*Required task*: Please copy out the listing below, replacing "sidebar" with "side panel" and keeping everything else unchanged. Leave the pictures out of your copy.
....
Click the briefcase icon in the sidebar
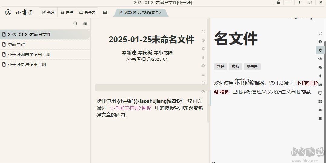 point(85,24)
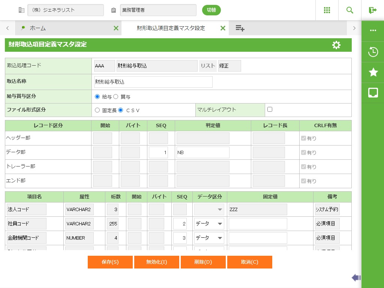Click the 取込名称 text field
This screenshot has height=288, width=384.
153,82
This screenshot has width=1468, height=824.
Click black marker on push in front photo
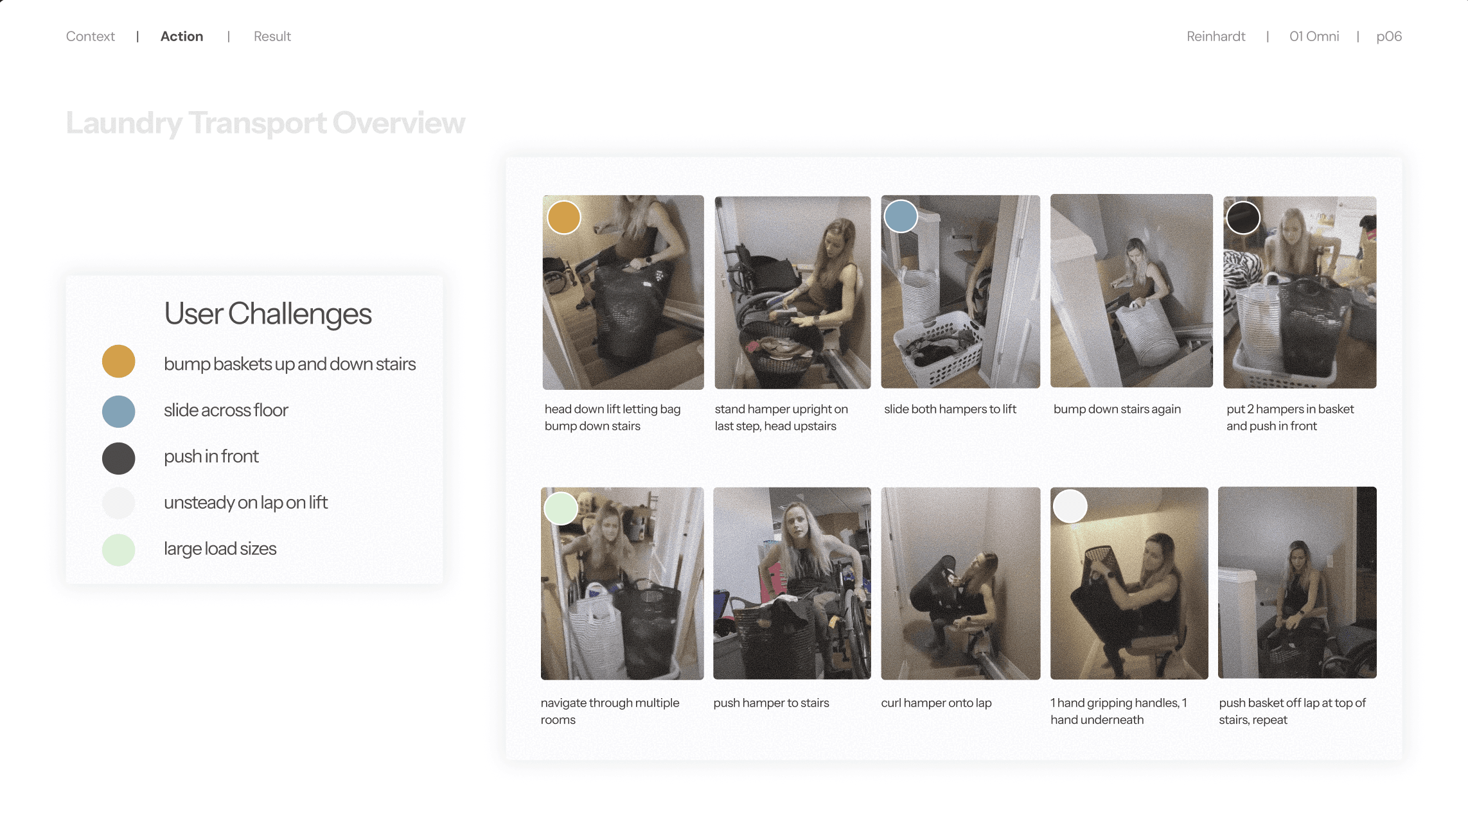pyautogui.click(x=1243, y=218)
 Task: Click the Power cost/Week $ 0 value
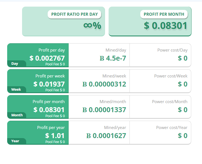click(182, 84)
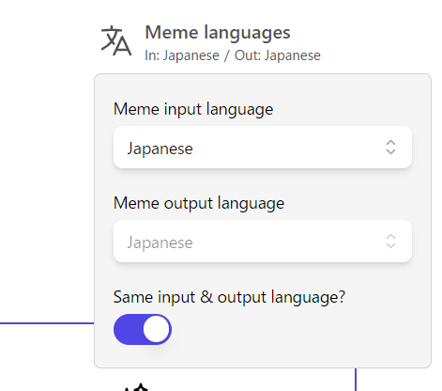Click the horizontal blue connector line at left
Viewport: 442px width, 391px height.
click(47, 323)
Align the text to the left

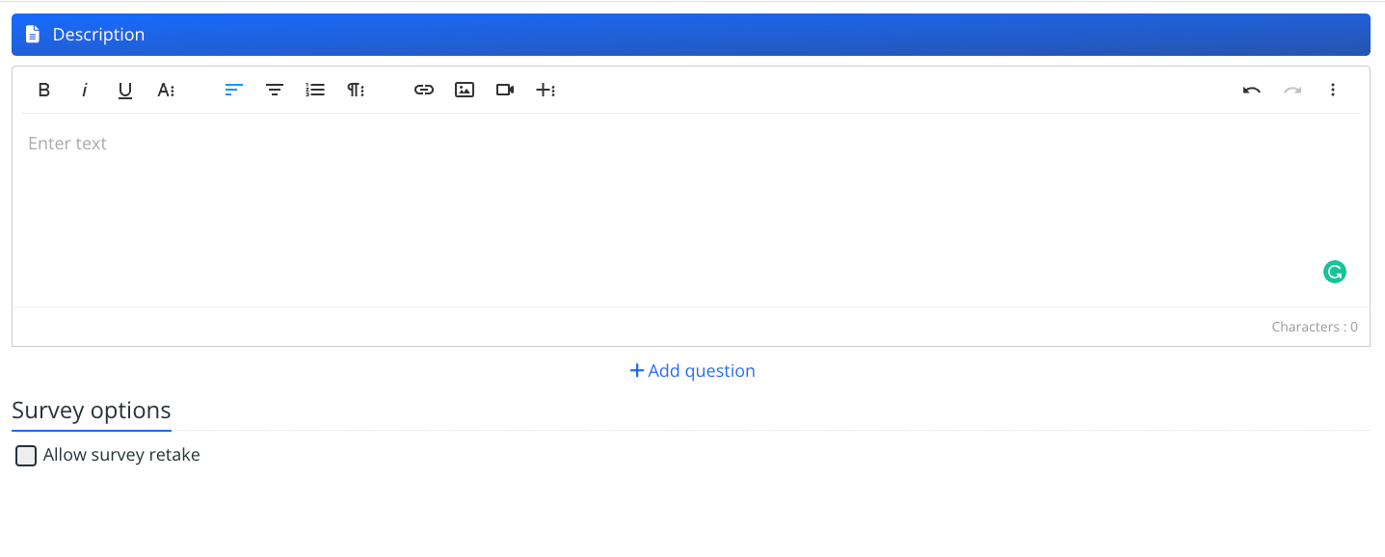(233, 90)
....
*Solution for this task*:
Click the briefcase icon in the side panel
 point(85,24)
Click the 取込名称 text field
This screenshot has height=288, width=384.
153,82
This screenshot has width=1468, height=824.
Click black marker on push in front photo
pyautogui.click(x=1243, y=218)
 Task: Click the Power cost/Week $ 0 value
click(182, 84)
Click the horizontal blue connector line at left
Viewport: 442px width, 391px height.
click(47, 323)
Align the text to the left

(233, 90)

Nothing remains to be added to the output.